AVS 45th International Symposium
    Biomaterial Interfaces Group Monday Sessions
       Session BI-MoM

Invited Paper BI-MoM7
Interfacial Supra-Biomolecular Assemblies on Solid Supports

Monday, November 2, 1998, 10:20 am, Room 326

Session: Protein Solid-Surface Interactions
Presenter: W. Knoll, The Institute of Physical and Chemical Research (RIKEN), Japan
Authors: W. Knoll, The Institute of Physical and Chemical Research (RIKEN), Japan
A. Offenhaeusser, Max-Planck-Institut für Polymerforschung, Germany
Correspondent: Click to Email
This contribution summarizes some of our efforts in designing, preparing, and characterizing supramolecular interfacial assemblies integrating biomolecular functional units.
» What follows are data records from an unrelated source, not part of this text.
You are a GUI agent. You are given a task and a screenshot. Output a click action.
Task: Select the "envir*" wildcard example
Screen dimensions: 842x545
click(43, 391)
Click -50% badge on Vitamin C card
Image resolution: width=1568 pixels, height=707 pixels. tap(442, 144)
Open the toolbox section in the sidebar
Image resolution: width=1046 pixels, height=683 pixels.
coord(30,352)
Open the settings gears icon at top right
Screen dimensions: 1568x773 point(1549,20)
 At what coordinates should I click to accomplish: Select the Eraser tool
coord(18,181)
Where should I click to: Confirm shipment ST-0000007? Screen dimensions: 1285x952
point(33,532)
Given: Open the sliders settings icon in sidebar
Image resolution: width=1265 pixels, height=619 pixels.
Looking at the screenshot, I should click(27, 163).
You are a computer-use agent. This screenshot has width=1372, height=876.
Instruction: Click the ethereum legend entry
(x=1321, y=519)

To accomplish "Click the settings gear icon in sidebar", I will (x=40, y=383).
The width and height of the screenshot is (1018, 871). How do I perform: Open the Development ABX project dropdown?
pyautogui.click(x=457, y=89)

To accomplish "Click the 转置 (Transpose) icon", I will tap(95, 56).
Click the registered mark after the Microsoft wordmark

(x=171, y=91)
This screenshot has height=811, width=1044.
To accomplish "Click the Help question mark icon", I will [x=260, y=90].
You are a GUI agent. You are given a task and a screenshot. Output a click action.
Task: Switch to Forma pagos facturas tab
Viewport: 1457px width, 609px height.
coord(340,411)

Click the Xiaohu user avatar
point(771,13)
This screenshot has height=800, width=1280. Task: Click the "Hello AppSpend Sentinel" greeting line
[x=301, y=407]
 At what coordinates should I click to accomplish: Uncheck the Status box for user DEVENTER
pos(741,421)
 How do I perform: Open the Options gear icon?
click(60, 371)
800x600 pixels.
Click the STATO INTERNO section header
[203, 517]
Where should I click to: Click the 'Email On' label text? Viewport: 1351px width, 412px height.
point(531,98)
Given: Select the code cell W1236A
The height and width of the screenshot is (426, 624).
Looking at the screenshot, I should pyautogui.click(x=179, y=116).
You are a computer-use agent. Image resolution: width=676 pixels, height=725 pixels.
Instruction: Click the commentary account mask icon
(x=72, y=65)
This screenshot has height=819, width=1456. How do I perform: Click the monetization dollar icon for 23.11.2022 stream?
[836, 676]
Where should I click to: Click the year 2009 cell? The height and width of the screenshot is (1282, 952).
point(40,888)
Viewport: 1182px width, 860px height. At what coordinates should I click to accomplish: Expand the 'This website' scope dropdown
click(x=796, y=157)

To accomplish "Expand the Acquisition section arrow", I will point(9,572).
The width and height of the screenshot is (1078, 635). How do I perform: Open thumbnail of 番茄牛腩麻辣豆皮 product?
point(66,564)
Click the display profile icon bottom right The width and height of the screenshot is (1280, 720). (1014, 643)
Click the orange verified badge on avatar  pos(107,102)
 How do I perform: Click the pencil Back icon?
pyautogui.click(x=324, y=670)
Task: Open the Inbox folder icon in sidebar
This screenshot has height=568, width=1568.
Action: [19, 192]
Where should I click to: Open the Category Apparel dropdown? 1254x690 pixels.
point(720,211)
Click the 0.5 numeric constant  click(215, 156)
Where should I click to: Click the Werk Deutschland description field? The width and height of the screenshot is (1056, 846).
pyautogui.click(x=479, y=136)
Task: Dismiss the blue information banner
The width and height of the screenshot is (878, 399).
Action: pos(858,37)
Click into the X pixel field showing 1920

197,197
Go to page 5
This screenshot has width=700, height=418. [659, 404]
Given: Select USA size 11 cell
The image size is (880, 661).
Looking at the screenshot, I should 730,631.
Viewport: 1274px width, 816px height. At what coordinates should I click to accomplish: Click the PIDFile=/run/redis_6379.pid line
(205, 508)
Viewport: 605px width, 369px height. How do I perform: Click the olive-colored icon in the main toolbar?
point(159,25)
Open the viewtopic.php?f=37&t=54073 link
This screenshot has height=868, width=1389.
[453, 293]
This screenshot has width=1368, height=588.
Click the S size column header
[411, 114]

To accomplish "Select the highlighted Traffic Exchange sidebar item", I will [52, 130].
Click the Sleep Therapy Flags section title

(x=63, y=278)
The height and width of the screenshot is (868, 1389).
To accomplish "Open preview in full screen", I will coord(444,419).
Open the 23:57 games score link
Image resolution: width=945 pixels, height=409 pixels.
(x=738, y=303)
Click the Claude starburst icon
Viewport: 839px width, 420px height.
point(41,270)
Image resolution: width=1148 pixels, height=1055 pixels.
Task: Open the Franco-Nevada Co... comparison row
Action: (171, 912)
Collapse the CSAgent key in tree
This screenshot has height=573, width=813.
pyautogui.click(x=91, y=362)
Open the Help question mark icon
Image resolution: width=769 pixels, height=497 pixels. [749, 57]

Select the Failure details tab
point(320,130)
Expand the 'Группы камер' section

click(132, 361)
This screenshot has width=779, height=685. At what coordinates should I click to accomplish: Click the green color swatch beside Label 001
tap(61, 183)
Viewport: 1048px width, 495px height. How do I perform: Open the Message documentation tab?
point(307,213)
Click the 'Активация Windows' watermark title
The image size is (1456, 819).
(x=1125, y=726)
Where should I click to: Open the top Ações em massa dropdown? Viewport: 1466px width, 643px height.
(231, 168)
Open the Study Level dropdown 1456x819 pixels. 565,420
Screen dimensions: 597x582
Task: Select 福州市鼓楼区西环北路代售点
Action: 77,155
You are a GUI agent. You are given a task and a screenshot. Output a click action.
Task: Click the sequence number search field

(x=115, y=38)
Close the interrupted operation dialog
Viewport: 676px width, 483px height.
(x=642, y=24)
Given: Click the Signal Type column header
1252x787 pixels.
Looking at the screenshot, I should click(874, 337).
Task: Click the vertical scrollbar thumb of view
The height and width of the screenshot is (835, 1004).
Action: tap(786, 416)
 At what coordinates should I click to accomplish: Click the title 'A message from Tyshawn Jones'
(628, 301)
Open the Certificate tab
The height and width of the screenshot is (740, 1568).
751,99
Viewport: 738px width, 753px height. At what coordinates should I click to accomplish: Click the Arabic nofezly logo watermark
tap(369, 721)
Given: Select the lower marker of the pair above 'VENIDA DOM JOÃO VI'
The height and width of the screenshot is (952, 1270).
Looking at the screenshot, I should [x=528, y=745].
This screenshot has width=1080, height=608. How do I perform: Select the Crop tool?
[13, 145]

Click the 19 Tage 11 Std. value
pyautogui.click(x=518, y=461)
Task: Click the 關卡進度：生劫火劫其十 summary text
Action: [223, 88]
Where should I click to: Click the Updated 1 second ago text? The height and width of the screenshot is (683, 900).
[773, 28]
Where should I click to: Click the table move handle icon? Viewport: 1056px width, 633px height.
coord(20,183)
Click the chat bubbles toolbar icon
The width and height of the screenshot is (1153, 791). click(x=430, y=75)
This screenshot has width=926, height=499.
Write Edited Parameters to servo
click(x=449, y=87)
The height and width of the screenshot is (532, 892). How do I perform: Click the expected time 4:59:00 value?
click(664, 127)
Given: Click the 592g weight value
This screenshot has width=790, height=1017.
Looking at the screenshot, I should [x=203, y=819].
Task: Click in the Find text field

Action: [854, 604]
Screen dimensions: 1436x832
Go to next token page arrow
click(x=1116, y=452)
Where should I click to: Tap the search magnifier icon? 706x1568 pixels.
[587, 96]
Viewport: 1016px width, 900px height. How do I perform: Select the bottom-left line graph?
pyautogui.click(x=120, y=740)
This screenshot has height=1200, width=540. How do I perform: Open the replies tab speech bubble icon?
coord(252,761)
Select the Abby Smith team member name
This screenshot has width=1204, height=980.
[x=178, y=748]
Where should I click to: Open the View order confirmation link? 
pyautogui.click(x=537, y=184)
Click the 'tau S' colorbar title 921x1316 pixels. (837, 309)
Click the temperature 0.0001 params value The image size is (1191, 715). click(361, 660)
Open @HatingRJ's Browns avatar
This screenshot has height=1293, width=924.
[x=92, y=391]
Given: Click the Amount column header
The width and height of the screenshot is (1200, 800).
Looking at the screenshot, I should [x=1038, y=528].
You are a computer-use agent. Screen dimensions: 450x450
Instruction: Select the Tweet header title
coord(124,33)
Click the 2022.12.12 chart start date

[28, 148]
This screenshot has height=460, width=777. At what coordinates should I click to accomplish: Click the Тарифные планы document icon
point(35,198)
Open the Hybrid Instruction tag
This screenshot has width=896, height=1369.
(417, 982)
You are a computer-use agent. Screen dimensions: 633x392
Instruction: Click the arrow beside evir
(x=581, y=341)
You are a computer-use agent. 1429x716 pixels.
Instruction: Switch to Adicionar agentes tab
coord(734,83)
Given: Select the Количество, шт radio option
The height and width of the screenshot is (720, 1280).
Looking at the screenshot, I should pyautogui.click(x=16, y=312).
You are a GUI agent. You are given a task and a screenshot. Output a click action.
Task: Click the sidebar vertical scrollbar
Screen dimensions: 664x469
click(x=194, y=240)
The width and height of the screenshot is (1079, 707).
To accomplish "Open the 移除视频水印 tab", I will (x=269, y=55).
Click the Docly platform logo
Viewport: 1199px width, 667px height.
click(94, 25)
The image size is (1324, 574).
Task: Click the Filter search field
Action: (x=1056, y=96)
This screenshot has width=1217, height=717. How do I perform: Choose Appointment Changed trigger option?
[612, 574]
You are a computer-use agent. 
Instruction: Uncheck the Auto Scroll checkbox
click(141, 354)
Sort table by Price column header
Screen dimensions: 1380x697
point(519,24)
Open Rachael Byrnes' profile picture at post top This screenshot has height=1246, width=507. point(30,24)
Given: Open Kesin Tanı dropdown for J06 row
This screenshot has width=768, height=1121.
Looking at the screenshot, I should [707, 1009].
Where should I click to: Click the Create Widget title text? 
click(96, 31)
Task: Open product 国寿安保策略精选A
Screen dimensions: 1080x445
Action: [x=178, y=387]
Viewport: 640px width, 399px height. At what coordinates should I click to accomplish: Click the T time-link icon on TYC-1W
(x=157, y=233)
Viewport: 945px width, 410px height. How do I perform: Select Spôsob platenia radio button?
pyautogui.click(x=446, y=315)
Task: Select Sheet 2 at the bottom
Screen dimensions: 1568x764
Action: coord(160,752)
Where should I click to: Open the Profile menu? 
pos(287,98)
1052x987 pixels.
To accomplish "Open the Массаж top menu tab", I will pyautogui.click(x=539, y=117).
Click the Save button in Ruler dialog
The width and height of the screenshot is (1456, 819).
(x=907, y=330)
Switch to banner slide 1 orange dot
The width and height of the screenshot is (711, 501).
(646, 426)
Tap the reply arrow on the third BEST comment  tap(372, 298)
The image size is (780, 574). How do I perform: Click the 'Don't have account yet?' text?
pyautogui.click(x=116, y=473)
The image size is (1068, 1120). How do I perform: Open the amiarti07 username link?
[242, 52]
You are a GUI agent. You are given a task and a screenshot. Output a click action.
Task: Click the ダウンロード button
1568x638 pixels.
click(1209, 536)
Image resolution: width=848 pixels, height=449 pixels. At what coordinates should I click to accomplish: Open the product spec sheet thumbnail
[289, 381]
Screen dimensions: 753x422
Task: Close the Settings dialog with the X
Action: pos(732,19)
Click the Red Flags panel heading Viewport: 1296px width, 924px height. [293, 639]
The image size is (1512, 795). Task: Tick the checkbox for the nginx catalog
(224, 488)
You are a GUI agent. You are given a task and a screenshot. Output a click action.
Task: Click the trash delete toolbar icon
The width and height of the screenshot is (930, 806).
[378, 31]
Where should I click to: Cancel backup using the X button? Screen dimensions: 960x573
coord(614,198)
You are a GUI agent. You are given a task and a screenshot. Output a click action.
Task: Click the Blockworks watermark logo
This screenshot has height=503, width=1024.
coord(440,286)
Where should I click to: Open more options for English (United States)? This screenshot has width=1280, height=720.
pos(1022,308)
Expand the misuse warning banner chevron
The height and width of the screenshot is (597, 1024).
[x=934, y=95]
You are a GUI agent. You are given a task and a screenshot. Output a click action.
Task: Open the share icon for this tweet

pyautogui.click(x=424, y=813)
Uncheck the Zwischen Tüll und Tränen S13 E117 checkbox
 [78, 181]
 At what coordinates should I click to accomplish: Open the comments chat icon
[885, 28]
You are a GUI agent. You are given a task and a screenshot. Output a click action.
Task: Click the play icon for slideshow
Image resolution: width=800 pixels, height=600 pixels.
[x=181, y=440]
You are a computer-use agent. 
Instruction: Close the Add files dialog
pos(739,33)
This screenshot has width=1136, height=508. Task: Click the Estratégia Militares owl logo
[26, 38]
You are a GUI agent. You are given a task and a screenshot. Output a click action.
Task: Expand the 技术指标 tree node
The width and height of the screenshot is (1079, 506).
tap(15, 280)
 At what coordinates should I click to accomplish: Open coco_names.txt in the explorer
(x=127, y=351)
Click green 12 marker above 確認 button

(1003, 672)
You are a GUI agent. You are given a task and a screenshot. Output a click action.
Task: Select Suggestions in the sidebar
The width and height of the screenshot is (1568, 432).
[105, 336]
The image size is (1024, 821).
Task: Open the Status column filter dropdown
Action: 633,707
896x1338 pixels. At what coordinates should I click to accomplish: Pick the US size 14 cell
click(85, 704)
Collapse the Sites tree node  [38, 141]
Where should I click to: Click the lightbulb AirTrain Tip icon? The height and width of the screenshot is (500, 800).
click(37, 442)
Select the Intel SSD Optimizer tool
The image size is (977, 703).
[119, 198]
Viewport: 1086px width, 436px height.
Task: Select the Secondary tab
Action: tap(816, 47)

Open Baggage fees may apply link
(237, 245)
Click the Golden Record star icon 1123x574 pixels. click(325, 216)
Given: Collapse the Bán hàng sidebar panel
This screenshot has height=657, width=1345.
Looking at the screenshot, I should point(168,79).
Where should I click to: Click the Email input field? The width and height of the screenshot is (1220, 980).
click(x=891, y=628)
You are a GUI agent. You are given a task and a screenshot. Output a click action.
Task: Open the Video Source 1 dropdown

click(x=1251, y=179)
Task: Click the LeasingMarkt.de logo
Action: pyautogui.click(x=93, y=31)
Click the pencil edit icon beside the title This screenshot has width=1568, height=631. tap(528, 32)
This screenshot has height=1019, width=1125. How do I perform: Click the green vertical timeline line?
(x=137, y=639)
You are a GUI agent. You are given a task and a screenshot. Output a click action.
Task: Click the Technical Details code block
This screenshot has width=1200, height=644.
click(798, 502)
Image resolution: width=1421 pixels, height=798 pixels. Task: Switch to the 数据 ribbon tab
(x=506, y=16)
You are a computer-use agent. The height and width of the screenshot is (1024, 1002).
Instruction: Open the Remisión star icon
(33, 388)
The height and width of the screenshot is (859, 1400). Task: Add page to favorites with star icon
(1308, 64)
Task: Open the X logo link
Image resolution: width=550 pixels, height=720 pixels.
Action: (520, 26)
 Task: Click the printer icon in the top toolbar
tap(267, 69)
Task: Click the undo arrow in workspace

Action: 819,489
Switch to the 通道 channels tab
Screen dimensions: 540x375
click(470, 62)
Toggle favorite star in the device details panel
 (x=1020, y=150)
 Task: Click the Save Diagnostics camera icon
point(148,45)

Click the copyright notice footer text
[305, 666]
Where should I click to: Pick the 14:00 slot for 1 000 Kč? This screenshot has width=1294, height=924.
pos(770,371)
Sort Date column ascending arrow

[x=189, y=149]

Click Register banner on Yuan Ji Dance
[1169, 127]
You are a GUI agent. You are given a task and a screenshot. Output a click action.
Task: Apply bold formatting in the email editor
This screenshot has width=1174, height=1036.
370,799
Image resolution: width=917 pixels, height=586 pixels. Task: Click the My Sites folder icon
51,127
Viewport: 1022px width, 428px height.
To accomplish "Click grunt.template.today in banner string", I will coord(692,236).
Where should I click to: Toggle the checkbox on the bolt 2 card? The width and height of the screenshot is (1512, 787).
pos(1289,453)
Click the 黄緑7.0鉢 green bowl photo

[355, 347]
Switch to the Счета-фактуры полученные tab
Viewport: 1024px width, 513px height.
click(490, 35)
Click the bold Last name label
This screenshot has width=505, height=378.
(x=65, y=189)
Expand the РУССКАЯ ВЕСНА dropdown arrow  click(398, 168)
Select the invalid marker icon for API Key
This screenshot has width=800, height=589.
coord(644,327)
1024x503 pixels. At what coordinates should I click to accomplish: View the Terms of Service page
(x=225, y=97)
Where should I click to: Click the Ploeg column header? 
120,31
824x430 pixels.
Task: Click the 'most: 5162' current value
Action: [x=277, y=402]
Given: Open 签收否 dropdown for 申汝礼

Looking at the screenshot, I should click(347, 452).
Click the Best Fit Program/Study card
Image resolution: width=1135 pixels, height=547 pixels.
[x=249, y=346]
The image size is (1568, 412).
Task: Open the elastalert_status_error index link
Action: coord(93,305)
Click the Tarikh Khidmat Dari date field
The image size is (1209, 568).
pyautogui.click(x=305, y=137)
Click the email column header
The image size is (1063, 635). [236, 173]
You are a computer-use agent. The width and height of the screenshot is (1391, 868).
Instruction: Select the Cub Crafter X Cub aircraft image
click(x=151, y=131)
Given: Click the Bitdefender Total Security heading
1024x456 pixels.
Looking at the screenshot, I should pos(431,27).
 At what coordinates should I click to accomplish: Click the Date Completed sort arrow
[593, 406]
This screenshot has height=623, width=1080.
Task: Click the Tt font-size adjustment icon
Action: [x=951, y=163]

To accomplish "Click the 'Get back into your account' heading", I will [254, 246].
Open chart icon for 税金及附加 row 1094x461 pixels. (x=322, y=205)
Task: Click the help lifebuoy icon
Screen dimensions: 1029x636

Among the presented bio-interfaces are oligonucleotide matrices fabricated by self-assembly strategies based on thiol coupling to Au-substrates or on biotin-streptavidin interactions. A multispot parallel read-out of hybridization reactions between various surface-bound capture probes and complement strands from solution is presented. The concept is based on surface plasmon microscopy and image analysis computer routines. It is shown how the interfacial architecture can be optimized for maximum binding efficiency by using monomolecular layers assembled from binary thiol solutions composed of the catcher probes and diluent molecules that control the lateral separation of the individual binding sites. First results on the influence of the ionic strength, the degree of mismatch, and the temperature are presented. In addition the extension of this concept to PNA catcher probes in discussed. The second class of surface architectures concerns tethered membranes. Various concepts for the coupling of lipid bilayers to solid supports of different materials (Au, SiOx) based on polymers or peptides are briefly discussed. Particular emphasis is put on the structural analysis of the complex multilayer assembly and on the functional characterization by electrochemical techniques. The reconstitution of membrane-integral ion translocating proteins into the supported bilayers bears great potential for biosensor formats.